Öylesine yorulmuşuz ki, yatağa zor atıyoruz kendimizi, ertesi gün ise kalkmakta zorlanıyoruz. Geç kahvaltı, geç öğle yemeği derken, akşam üzeri Holiday Inn Otel’de Radija, Arnavut şair  Çeliku ve oğlu, çevirmen  Arben Çeliku ile buluşuyoruz. Makedonca, Arnavutça, Almanca,İngilizce anlaşıyoruz birbirimizle. Arben, Max Weber ve Habermas’dan Arnavutça’ya çeviriler yapıyormuş. Baba Çeliku bize Arnavutça şiir kitabını imzalıyor. Radija’nın ise İstanbul’da kitap fuarına katıldığını öğreniyoruz.

Onlardan ayrılıp, akşam yemeğinde Ana, Lidija ve Monika’yla bir İtalya Restaurant’ta buluşuyoruz. Ana’nın kırkıncı yılını kutluyoruz neşeli ve içten.

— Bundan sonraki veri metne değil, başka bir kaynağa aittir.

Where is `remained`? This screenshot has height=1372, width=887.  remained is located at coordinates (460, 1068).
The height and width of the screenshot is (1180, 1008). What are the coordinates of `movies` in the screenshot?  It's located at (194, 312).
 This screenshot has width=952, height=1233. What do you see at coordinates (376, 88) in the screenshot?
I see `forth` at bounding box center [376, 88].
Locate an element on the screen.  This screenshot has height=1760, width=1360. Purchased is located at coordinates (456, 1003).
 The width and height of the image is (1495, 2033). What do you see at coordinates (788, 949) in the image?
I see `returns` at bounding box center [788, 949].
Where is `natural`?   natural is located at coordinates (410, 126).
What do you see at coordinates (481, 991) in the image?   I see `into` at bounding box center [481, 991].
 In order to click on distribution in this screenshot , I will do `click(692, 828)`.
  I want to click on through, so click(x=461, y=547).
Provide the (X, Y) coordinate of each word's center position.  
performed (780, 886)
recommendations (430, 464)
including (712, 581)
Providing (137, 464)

Üsküp’te son iki günümüzü eski çarşıya ayırıyoruz. Etnoğrafya Müzesini geziyoruz uzun uzun. Makedonya’daki farklı bölgelere ait giysiler, yiyecek, içecek kültürüne ait eşyalar,  orakların, kalburların, kilelerin, çeşitli tarım aletlerinin bulunduğu bölüm alıp beni çocukluğuma götürüyor. Diğer yanda köy ve kasaba hayatının canlandırıldığı ev içleri, eski evlerin minyatürleri
kültürlerimizin ne kadar yakın olduğunu bir kez daha duyumsatıyor bana. Kilimler, halılar da öyle.

Çarşıda gezinirken fotoğraf makinem doluyor. Hemen gözüme çarpan bir fotoğrafçıya giriyoruz. Tesadüf bu ya, fotoğrafçı , Makedonya’nın Türkiye Büyükelçisi’nin erkek kardeşiymiş. Bize çeşitli fotoğraflar gösteriyor. Çok fotoğraf çektiğimi görünce, bilgisayarındaki eski Üsküp fotoğraflarını gösteriyor. İki kuşaktan beri fotoğrafçılık yapıyormuş ailesi. Bu fotoğrafların çoğu 1963’te Üsküp’te yaşanan deprem öncesinde çekilmişler. Anlaşmamız için karşı dükkanda çalışan Sebahat adlı genç kızı çağırıyor. Türkçe konuşuyor Sebahat, ailenin tek çocuğuymuş, evlerinde Türkçe konuşurlarmış.

Gezinirken, eski bir Han dikkatimizi çekiyor. Meğer bu Han şimdilerde Güzel Sanatlar Fakültesi binası olarak kullanılıyormuş. Biraz çekingen yukarı kata tırmanıyoruz. Gençler ve hocaları, bir gün sonra açılacak sene sonu sergisini hazırlıyorlardı. Bize gezebileceğimizi söylediler. Burada portre, nü eskizleri,
baskılar, yağlı boya resimleri görüyoruz. Hocaların ve öğrencilerin rahatça, bir arada sergi hazırlamaları hoşumuza gidiyor.

 

Yollar, yolculuklar, gün geliyor bitiyor zorunlu olarak. Hem Üsküp’ü hem de Priştina’yı görmüş oldum. Aynı zamanda Balkan halklarının sıkıntılarını, gelecek kaygılarını, korkularını daha iyi anlama olanağı buldum. Kafamda gelecekte Balkanların haritasının nasıl oluşacağı sorusu, yağışlı bir günde Makedonya’dan Türkiye’ye doğru hareket ediyoruz ve Antalya’nın boğucu sıcağı bizi karşılıyor.